448 bits is quite a lot of entropy. In order to match the security of the key, the passphrase must provide a similar level of entropy. If there is any significant difference in entropy between the two, an attacker will just go for attacking whatever has less entropy.
I don't recall the exact figure, and it probably varies with language, but natural language has between 1 and 2 bits of entropy per character.
So to get to a similar level of security as a truly random 448 bit key, you'd need a passphrase of, on the order of, 300 characters. It also must not be known to anyone else, or have been used by anyone else, so famous quotes, quotes from your favorite books, and so on, are pretty much out of the question. That'd likely be the first thing someone would throw their cracker at trying to use.

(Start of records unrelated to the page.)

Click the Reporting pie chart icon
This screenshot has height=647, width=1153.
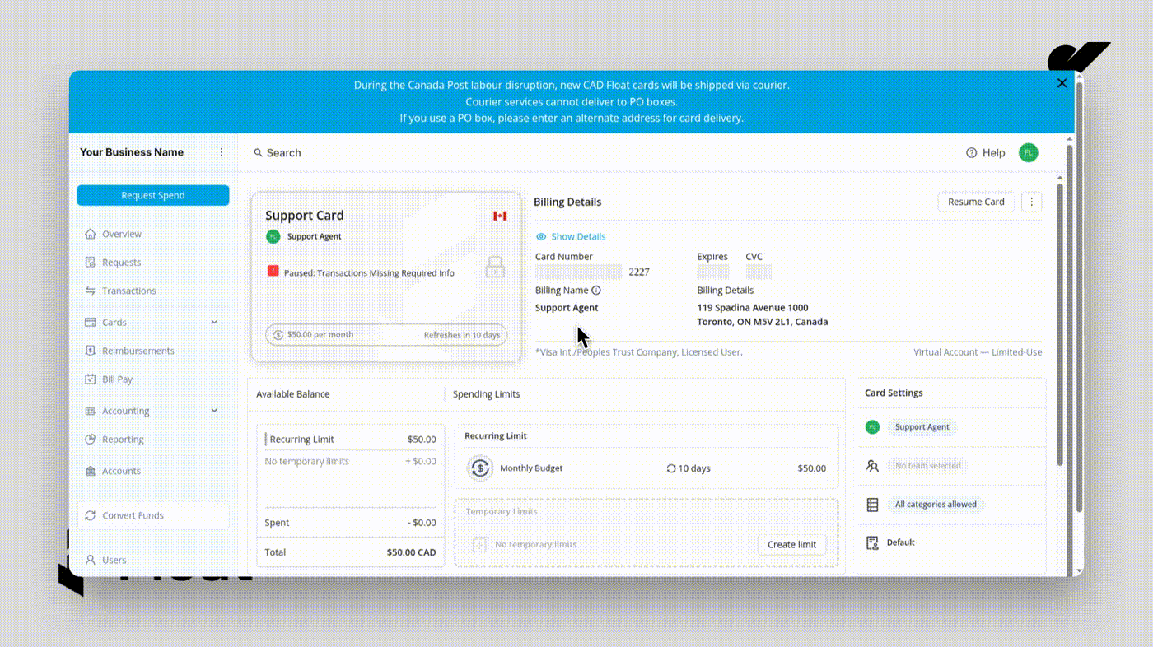tap(91, 440)
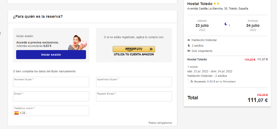Click the Apellidos titular text field

click(x=134, y=84)
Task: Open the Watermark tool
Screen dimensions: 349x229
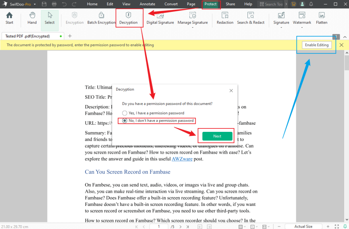Action: tap(302, 18)
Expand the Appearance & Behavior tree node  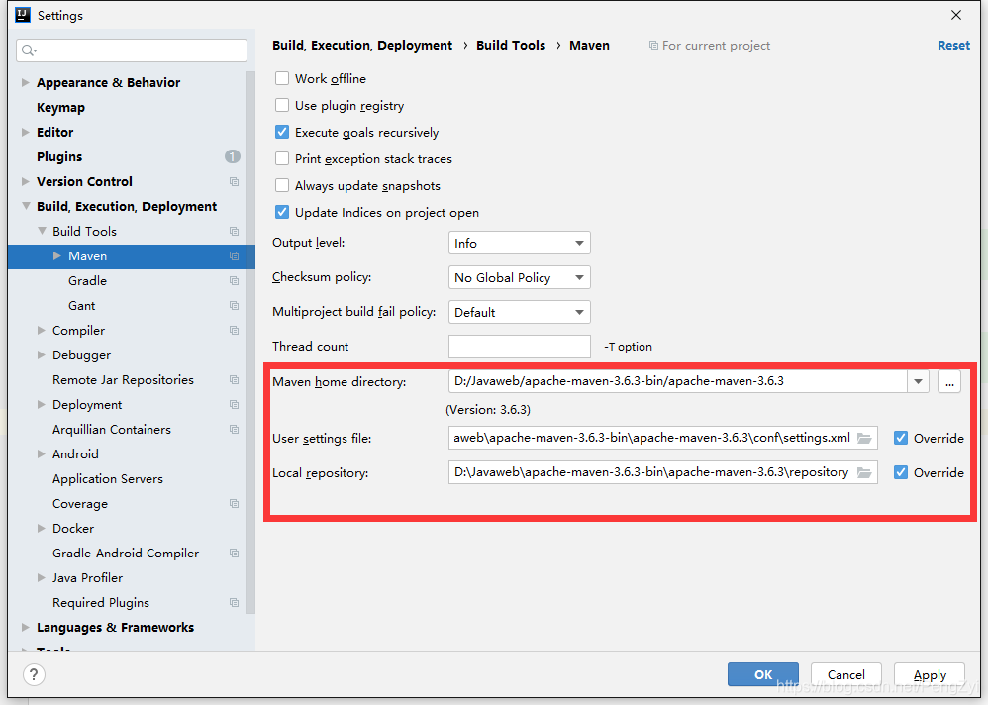coord(26,83)
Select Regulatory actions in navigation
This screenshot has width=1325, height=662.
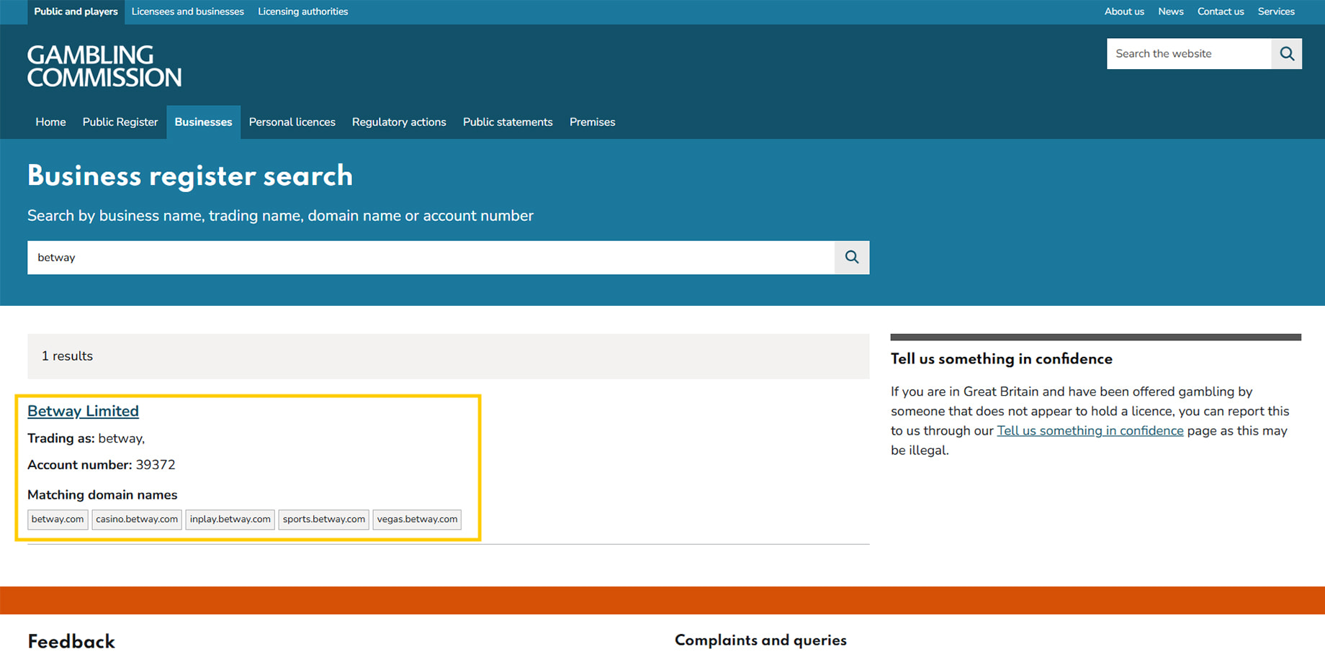[x=399, y=122]
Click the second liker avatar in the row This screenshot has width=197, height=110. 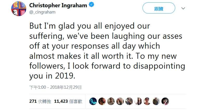coord(102,101)
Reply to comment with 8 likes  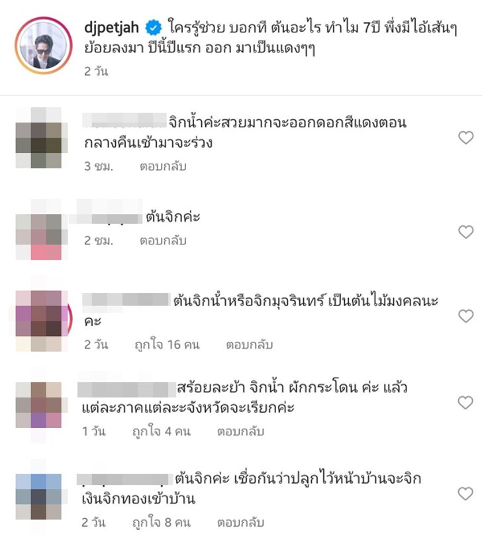240,522
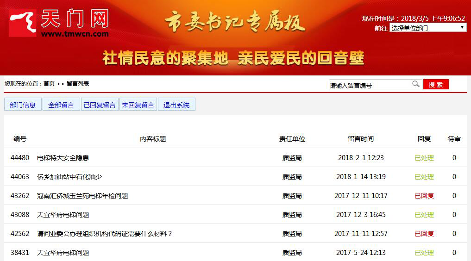This screenshot has height=261, width=471.
Task: Open message 电梯特大安全隐患
Action: coord(63,158)
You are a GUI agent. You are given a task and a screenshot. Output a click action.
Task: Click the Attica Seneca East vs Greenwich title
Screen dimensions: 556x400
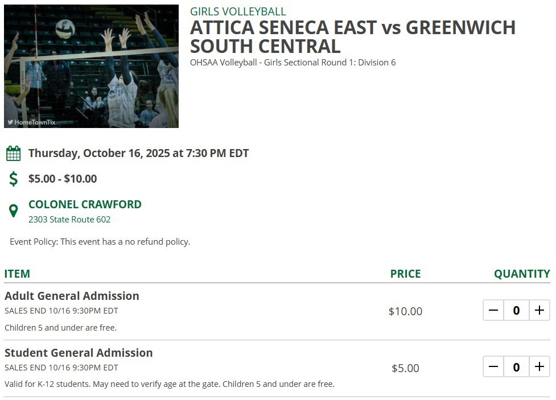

For comparison, to get the required level of entropy, you need a passphrase of approximately the length of the preceding paragraph. And you must be able to type it 100% correctly, every time, quite possibly without seeing what you are typing.
With a truly random password made up from an 85-character set (say, the Base85 set), you're looking at about log2(85) ~ 6.4 bits per character. So to get to 448 bits you'd need about 70 truly random characters from an 85-character set.

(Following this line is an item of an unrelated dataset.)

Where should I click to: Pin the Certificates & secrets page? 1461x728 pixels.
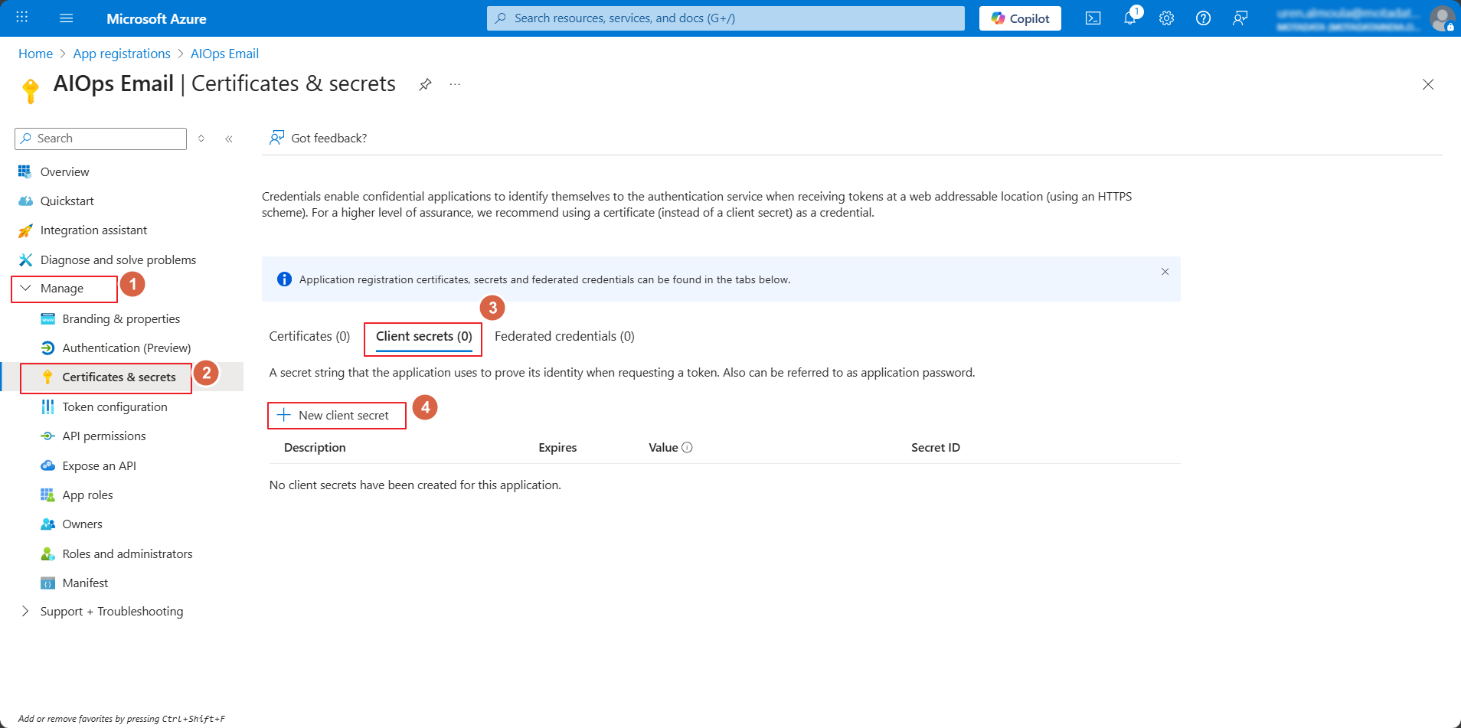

Disregarding the question of whether the entropy pool has that much true entropy to begin with, you need to be able to remember the password, and keep it secure. I would dare you to remember even a single 70-character truly random password consisting of virtually every printable character in the ASCII set.
There's also the question of what attack vector someone will choose. Nobody is going to attack a 448-bit key through brute force trial and error decryption attempts; doing so is simply out of the reach of humanity at this time, and quite possibly forever, due to simple physics. Any attack on such cryptography is going to be through other methods, whether side-channel attacks, rubberhose cryptography (as exemplified by XKCD), outright theft (don't laugh!), cipher attacks more efficient than brute force, or something else. It's a lot easier to hire a few thugs to break into your home and steal your laptop, than to attack properly implemented even 128-bit symmetric cryptography.
Which leads us to:
It seems like the difference between option 2 and 3 is that, which option 3, there is the onus of me needing to keep a copy of this keyfile, which is cumbersome (vs. a password). My question is this: how much more secure is option 3?

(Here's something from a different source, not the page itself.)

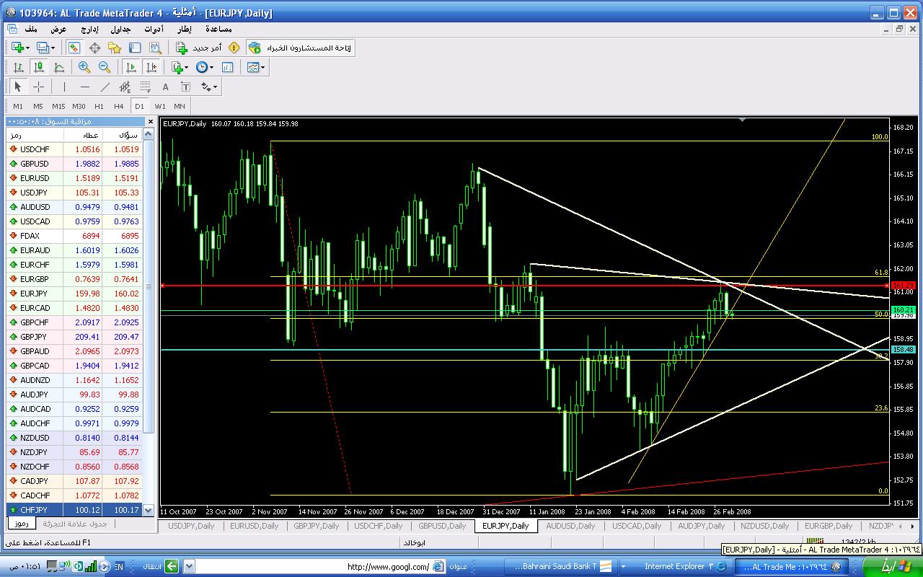
Task: Click Market Watch scrollbar down arrow
Action: pyautogui.click(x=149, y=510)
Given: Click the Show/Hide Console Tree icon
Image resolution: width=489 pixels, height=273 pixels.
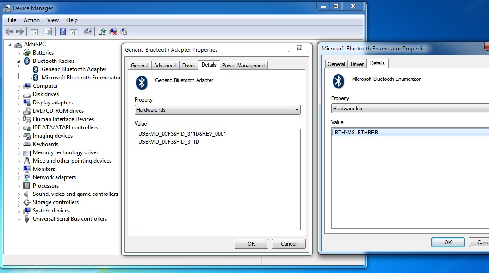Looking at the screenshot, I should pos(34,31).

In practice, with both options (secure password encrypting the file locally, and secure keyfile encrypting the file locally), you are going to have to safeguard a copy of the key material. So from the "how cumbersome is it?" point of view, they are roughly similar. From the security point of view, it comes down to the amount of entropy in the secret material (keyfile or passphrase).
So:
If you are worried about someone gaining access to your files on Dropbox, then use a locally stored key file and encrypt the files before uploading. It will be more convenient for you, but if an adversary is able to gain access to your computer, they will of course have the key file. You may be able to partly work around this by combining a key file with a simpler password or passphrase.
If you are worried about theft of your computer, then use a strong passphrase which does not exist and has never existed on your computer outside of that specific use. It will present greater difficulty for an attacker, since they will need to convince you to reveal the passphrase. Note that doing so need not be difficult; a few hints about what happens to people protecting terrorists, or a hint to a few well-placed media connections that a person matching your description is being investigated for child abuse, or something like that, might be enough.
If you are worried about both, then use both, assuming that the software allows you to do that.
Best Answer
Disclosure: I am the CEO and a Founding Partner of Code42
It's overkill. To make matters worse, it'll slow down your backups and delay data protection as the realtime monitoring wont work and encrypted data isn't compressible.
By using private data password (recommended) or generating your own key, you are ensured privacy. (Yes, you have to trust us on saying this, but unless you're a software/security expert personally studying/auditing the truecrypt code, you've got to trust something/someone.
If you have data so precious you can't trust anyone, doubling up encryption is reasonable. However, I'd only do that for that specific set of data - let CrashPlan handle the rest.